§ PROVIDED TEXT
+++
No reservations or passes are required to attend these 15-minute talks which will be held in Exhibition Hall on the lower level of the Capitol Visitor Center.
While many historians consider the 1848 Convention in Seneca Falls, New York, the beginning of the woman’s suffrage movement, women organized their efforts to improve their condition and promote social justice for all long before 1848. Join experts from the National Archives, the Capitol Visitor Center and the United States Senate as they expound on the rich, evolving history of women’s fight for civil rights.
Thursday, February 11
Matt Field, Exhibits and Education Program Specialist at the Capitol Visitor Center, talks about Reconstruction, one of the most important eras in American history, and how congressional decision-making in that era powerfully affected the women’s suffrage movement.
Thursday, February 18
Women played a major role in the abolition of slavery. They wrote articles for abolitionist papers, circulated abolitionist pamphlets, and circulated, signed, and delivered petitions to Congress calling for the end of slavery. Martha Grove, Archivist at the National Archives, talks about women’s petition campaigns and women’s roles as abolitionists.
Thursday, February 19
In 1865, Congress created the Bureau of Refugees, Freedmen, and Abandoned Lands, known as the Freedmen’s Bureau, to provide for the needs of formerly enslaved African Americans. Operating within the War Department, the Bureau attempted to assist those newly freed with food, medical care, employment, and education. Matthew Field, Program Specialist at the Capitol Visitor Center, weaves a story of tragedy and triumph as he explains the life and impact of the Bureau.
+++
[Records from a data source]
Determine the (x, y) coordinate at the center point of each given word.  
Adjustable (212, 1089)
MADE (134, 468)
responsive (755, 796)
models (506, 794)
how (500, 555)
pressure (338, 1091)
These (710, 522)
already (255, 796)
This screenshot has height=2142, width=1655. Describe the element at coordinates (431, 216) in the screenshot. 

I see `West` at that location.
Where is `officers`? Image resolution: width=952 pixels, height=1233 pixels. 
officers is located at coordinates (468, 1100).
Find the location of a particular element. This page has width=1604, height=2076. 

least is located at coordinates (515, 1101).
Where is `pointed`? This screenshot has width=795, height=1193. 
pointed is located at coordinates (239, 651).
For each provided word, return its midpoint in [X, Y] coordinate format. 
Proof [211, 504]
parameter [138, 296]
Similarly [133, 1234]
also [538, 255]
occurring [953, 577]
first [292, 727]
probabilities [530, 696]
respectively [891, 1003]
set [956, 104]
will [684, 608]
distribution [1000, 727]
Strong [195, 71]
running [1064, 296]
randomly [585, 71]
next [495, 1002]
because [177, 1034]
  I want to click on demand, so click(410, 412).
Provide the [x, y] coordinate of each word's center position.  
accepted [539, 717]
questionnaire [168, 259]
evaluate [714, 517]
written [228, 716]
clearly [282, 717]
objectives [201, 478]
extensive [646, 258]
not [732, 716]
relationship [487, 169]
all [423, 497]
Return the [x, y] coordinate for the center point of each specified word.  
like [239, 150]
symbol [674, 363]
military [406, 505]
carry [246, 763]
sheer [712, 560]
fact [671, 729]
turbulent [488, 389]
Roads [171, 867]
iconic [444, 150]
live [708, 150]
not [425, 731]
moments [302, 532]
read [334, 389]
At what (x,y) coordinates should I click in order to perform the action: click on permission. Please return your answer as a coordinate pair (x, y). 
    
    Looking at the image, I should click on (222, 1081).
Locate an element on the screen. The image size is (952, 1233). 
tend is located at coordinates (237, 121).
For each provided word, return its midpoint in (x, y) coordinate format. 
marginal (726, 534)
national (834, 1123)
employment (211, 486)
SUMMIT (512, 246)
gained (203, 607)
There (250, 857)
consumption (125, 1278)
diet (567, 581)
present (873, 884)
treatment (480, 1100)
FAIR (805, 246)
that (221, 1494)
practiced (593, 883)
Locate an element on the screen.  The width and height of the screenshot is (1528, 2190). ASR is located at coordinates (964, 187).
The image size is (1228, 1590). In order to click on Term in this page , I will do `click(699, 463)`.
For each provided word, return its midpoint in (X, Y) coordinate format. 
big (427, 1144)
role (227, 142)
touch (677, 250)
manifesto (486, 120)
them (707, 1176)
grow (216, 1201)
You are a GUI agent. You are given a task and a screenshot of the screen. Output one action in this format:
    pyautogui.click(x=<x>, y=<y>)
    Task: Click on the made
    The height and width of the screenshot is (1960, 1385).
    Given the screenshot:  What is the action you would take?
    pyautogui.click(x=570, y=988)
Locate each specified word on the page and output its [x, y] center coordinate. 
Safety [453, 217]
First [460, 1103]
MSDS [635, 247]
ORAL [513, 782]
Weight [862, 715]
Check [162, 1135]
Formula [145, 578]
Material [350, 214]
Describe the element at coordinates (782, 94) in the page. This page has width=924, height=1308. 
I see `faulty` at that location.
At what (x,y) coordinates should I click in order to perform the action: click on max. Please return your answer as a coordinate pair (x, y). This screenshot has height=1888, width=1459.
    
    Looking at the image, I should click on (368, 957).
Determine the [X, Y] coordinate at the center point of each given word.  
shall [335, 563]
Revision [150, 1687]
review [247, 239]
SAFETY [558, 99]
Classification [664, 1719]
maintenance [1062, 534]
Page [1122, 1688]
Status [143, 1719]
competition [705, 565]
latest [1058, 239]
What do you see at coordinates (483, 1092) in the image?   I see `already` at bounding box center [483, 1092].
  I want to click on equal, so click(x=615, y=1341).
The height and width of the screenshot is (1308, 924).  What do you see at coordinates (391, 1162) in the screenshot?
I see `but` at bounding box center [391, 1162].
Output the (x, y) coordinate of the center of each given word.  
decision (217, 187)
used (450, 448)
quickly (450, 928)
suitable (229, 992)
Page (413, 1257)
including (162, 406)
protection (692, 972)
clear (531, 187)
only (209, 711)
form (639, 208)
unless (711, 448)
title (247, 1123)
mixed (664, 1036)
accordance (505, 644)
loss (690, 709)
+++
§ PROMPT A
Using the talk schedule, explain in one to three sentences why Congress created the Freedmen's Bureau in 1865.
§ PROMPT B
Pick up the talk schedule on women's fight for civil rights after its last sentence and keep writing.

§ REPLY A
Congress created the Bureau of Refugees, Freedmen, and Abandoned Lands in 1865 to provide for the needs of formerly enslaved African Americans. Operating within the War Department, it attempted to assist the newly freed with food, medical care, employment, and education.

§ REPLY B
Thursday, February 25
Frederick Douglass, one of the few men who attended the woman’s rights convention held at Seneca Falls, New York, championed the cause of equal rights for women until his death in 1895. Adam Berenbak, Archivist at the National Archives, talks about Frederick Douglass and his support for the women’s suffrage movement.
Thursday, March 3
Leading off a new congressional session in early December of 1868, Senator Samuel Pomeroy of Kansas introduced a universal suffrage amendment based on citizenship that included both African Americans and women. When other congressional leaders decided the new amendment should focus solely on African-American males, Senator Pomeroy introduced another amendment for women’s suffrage the following year. Betty Koed, Historian for the United States Senate, talks about Senator Pomeroy and his fight to give women the right to vote.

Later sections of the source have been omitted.